WHAT THE TASK ASKS: Reproduce character for character the stretch of items from their first line through the line containing "pyautogui.click(x=935, y=98)", both ends included, and nothing beyond it.

(Rows on where targets appear)
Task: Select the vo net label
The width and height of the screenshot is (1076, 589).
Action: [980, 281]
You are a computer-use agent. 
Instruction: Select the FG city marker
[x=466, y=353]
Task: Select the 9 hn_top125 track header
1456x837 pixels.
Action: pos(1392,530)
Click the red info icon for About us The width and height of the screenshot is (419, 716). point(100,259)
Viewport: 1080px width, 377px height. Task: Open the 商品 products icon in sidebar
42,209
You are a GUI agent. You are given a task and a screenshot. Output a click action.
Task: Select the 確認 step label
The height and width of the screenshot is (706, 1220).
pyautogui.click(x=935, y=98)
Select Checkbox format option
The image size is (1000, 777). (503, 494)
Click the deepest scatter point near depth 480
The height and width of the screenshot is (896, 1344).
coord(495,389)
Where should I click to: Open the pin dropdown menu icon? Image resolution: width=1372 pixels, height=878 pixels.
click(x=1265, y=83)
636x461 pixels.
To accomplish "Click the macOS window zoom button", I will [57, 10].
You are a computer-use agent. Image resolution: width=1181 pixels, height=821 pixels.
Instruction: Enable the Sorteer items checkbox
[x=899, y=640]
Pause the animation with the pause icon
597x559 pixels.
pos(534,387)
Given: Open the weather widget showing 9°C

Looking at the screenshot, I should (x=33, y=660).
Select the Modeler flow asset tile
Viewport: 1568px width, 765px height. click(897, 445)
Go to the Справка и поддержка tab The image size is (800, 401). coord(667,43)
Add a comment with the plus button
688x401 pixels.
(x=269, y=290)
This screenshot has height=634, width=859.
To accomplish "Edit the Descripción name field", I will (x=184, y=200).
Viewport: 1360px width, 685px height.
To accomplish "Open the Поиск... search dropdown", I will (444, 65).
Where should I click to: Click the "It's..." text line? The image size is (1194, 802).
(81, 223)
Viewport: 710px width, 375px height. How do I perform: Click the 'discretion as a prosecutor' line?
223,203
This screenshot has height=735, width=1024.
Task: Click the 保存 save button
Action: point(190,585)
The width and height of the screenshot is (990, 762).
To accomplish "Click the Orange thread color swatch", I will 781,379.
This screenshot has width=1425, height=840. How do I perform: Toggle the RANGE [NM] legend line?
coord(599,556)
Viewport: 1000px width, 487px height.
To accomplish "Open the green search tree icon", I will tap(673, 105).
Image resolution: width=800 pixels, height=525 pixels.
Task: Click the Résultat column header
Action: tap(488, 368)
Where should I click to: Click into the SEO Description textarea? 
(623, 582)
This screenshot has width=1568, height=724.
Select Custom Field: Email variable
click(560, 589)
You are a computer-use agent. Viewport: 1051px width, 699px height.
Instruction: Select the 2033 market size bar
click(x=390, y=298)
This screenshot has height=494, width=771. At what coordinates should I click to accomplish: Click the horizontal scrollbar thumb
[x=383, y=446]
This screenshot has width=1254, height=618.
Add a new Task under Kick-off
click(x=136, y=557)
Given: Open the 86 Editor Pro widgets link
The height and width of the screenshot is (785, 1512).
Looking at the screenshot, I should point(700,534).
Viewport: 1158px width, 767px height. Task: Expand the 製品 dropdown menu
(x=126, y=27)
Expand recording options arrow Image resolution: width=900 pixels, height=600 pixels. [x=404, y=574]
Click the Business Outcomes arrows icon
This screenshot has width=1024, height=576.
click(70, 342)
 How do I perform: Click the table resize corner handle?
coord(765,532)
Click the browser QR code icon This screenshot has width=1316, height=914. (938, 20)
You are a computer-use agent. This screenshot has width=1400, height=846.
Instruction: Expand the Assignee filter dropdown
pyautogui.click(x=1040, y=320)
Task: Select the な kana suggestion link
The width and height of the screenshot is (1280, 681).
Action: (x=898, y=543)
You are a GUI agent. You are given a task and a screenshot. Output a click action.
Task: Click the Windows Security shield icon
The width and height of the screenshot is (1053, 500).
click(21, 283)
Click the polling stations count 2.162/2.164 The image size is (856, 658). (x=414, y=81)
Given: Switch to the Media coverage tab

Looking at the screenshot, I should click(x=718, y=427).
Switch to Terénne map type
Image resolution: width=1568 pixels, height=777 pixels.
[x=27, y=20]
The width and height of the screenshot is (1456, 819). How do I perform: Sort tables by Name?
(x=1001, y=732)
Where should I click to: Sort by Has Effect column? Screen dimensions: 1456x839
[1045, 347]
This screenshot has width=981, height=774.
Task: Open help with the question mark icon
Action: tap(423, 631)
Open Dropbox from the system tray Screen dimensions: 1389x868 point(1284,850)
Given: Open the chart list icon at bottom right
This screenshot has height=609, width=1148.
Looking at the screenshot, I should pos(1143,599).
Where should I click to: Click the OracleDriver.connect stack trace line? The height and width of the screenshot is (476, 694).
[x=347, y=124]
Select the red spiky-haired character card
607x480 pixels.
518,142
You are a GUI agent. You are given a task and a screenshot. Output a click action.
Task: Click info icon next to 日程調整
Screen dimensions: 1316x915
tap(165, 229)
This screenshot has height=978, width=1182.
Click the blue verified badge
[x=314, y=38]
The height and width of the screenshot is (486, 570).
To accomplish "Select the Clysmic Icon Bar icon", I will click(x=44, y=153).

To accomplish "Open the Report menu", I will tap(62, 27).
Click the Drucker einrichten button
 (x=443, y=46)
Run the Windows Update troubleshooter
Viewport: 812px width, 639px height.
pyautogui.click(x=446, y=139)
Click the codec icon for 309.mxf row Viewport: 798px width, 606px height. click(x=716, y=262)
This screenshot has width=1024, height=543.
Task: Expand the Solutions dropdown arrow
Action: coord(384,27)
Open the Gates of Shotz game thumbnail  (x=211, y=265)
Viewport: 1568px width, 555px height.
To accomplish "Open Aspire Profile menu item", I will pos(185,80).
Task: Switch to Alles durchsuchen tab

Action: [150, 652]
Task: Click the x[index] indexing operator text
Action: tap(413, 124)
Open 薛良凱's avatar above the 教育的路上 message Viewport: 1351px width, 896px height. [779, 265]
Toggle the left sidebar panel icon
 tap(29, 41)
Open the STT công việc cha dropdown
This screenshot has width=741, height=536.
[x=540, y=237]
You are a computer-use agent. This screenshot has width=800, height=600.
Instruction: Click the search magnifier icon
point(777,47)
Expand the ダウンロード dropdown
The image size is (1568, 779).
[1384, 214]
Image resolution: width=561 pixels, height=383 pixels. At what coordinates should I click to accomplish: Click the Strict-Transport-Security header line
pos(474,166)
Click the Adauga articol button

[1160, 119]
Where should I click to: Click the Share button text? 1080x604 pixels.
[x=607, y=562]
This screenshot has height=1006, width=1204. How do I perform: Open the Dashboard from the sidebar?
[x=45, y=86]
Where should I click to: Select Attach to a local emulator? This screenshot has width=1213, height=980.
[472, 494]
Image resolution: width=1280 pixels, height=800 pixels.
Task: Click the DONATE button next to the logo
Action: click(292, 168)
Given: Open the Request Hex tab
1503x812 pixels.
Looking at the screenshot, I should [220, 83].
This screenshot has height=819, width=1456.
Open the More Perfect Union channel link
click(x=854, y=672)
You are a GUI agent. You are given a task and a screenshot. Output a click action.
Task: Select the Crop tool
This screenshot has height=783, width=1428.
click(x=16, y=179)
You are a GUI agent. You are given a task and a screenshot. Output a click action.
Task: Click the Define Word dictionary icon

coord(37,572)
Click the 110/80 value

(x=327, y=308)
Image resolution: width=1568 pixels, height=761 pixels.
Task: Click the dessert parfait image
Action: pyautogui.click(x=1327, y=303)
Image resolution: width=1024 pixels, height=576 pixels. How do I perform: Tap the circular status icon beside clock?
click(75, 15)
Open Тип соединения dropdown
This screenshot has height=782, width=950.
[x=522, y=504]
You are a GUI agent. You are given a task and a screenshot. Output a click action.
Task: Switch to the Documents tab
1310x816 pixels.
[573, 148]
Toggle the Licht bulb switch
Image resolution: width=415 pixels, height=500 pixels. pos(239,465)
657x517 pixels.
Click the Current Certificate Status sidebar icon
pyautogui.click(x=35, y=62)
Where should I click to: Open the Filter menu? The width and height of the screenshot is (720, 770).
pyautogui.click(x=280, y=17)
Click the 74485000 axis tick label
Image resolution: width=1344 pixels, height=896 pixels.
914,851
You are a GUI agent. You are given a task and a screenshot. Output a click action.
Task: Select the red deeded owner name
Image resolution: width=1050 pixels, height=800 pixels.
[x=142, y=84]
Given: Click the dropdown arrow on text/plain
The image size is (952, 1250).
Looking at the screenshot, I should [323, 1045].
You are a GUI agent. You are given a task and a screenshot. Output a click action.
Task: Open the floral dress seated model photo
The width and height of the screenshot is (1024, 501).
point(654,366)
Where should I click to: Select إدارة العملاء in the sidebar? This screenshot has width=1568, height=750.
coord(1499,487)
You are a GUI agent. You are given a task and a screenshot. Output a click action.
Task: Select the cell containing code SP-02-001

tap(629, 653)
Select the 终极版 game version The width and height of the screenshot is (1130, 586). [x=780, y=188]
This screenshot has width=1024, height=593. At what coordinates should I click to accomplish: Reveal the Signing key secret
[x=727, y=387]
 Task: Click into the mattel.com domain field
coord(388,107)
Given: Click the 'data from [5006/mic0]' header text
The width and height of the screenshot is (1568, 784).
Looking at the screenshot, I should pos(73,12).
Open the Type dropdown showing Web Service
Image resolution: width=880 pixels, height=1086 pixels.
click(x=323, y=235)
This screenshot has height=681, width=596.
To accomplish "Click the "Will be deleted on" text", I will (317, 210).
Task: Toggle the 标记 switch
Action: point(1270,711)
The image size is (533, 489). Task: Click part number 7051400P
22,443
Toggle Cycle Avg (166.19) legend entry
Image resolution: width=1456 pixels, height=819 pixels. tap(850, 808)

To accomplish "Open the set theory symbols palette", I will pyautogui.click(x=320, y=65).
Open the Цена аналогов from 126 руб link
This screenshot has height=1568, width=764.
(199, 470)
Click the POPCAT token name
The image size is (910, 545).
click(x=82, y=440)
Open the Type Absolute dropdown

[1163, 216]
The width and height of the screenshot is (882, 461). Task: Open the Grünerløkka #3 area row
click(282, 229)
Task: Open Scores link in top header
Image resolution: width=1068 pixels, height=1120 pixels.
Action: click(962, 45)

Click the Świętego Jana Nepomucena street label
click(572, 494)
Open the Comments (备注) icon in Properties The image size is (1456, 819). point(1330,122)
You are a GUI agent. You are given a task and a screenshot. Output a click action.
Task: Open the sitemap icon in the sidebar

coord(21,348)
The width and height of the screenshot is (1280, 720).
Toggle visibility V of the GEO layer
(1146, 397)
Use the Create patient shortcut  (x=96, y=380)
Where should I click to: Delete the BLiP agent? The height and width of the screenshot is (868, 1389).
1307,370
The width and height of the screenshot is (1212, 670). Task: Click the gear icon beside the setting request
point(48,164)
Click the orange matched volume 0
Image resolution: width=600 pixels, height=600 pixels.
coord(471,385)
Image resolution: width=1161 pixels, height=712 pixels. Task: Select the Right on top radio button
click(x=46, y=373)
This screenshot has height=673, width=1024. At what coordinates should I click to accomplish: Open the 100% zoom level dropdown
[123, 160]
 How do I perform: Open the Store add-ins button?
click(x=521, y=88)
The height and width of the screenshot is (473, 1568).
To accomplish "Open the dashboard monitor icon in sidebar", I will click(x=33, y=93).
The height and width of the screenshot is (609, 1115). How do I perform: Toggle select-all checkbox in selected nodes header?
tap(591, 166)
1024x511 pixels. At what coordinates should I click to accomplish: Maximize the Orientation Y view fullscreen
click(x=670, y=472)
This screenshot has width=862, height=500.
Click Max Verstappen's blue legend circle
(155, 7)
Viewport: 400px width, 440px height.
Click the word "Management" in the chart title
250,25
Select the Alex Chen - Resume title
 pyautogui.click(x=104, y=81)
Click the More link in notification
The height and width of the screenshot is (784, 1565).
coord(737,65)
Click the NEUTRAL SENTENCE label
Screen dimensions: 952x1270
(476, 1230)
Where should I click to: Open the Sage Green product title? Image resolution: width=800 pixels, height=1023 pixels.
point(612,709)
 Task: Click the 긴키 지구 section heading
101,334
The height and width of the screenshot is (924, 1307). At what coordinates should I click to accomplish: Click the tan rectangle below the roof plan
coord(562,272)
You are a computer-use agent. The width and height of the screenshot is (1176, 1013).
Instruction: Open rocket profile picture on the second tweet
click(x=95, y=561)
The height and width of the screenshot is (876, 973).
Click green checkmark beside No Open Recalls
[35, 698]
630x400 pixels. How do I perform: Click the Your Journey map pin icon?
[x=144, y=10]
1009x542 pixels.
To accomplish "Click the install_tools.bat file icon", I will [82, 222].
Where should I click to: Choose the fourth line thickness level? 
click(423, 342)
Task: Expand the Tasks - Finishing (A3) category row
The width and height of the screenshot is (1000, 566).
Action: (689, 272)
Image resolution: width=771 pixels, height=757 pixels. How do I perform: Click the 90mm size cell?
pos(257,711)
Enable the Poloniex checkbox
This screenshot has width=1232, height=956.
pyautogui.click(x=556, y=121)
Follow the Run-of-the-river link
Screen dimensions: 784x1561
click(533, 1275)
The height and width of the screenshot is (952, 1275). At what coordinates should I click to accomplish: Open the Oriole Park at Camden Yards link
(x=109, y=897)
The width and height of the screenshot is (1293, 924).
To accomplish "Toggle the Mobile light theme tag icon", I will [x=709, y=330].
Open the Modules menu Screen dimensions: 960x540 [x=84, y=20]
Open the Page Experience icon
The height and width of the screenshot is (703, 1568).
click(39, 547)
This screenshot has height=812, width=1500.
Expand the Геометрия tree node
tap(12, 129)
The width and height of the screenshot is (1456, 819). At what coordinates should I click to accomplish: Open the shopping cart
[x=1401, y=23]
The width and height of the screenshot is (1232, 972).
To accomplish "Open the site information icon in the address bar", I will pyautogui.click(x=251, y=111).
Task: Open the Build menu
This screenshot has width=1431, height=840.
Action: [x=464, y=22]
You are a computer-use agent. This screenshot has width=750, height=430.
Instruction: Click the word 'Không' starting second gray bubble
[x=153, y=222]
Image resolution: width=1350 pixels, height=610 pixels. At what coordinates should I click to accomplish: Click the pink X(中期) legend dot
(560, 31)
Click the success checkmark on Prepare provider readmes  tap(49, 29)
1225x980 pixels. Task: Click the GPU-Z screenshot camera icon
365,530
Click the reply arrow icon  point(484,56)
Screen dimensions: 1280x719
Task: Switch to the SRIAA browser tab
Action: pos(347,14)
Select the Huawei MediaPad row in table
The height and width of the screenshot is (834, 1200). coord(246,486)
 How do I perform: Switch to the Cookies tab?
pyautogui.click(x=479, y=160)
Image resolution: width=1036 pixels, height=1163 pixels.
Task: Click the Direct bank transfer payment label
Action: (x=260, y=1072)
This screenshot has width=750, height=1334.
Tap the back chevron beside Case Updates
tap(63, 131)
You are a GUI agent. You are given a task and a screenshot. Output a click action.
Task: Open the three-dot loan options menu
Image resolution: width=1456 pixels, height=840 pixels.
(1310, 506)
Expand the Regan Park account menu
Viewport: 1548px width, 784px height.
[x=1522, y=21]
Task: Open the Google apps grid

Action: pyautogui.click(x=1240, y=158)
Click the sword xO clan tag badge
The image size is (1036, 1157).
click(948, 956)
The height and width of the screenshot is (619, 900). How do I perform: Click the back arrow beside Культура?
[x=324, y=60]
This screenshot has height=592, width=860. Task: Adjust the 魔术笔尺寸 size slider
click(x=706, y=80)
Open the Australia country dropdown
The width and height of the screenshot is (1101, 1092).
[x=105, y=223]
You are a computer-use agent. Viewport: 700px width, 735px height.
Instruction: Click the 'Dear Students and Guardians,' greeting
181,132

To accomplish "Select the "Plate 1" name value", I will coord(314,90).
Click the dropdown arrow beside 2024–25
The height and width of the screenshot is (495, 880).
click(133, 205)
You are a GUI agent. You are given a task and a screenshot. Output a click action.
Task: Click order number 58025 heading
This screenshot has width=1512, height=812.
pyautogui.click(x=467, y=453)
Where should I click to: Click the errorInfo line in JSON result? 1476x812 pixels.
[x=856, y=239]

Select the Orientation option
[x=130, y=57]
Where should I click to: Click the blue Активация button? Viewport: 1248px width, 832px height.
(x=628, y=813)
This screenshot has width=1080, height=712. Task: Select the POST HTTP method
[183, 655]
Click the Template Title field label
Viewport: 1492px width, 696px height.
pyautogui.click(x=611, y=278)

EXERCISE ANSWER:
Task: Select the vo net label
The width and height of the screenshot is (1076, 589).
Action: [980, 281]
You are a computer-use agent. 
Instruction: Select the FG city marker
[x=466, y=353]
Task: Select the 9 hn_top125 track header
1456x837 pixels.
Action: pos(1392,530)
Click the red info icon for About us The width and height of the screenshot is (419, 716). point(100,259)
Viewport: 1080px width, 377px height. Task: Open the 商品 products icon in sidebar
42,209
You are a GUI agent. You are given a task and a screenshot. Output a click action.
Task: Select the 確認 step label
The height and width of the screenshot is (706, 1220).
pyautogui.click(x=935, y=98)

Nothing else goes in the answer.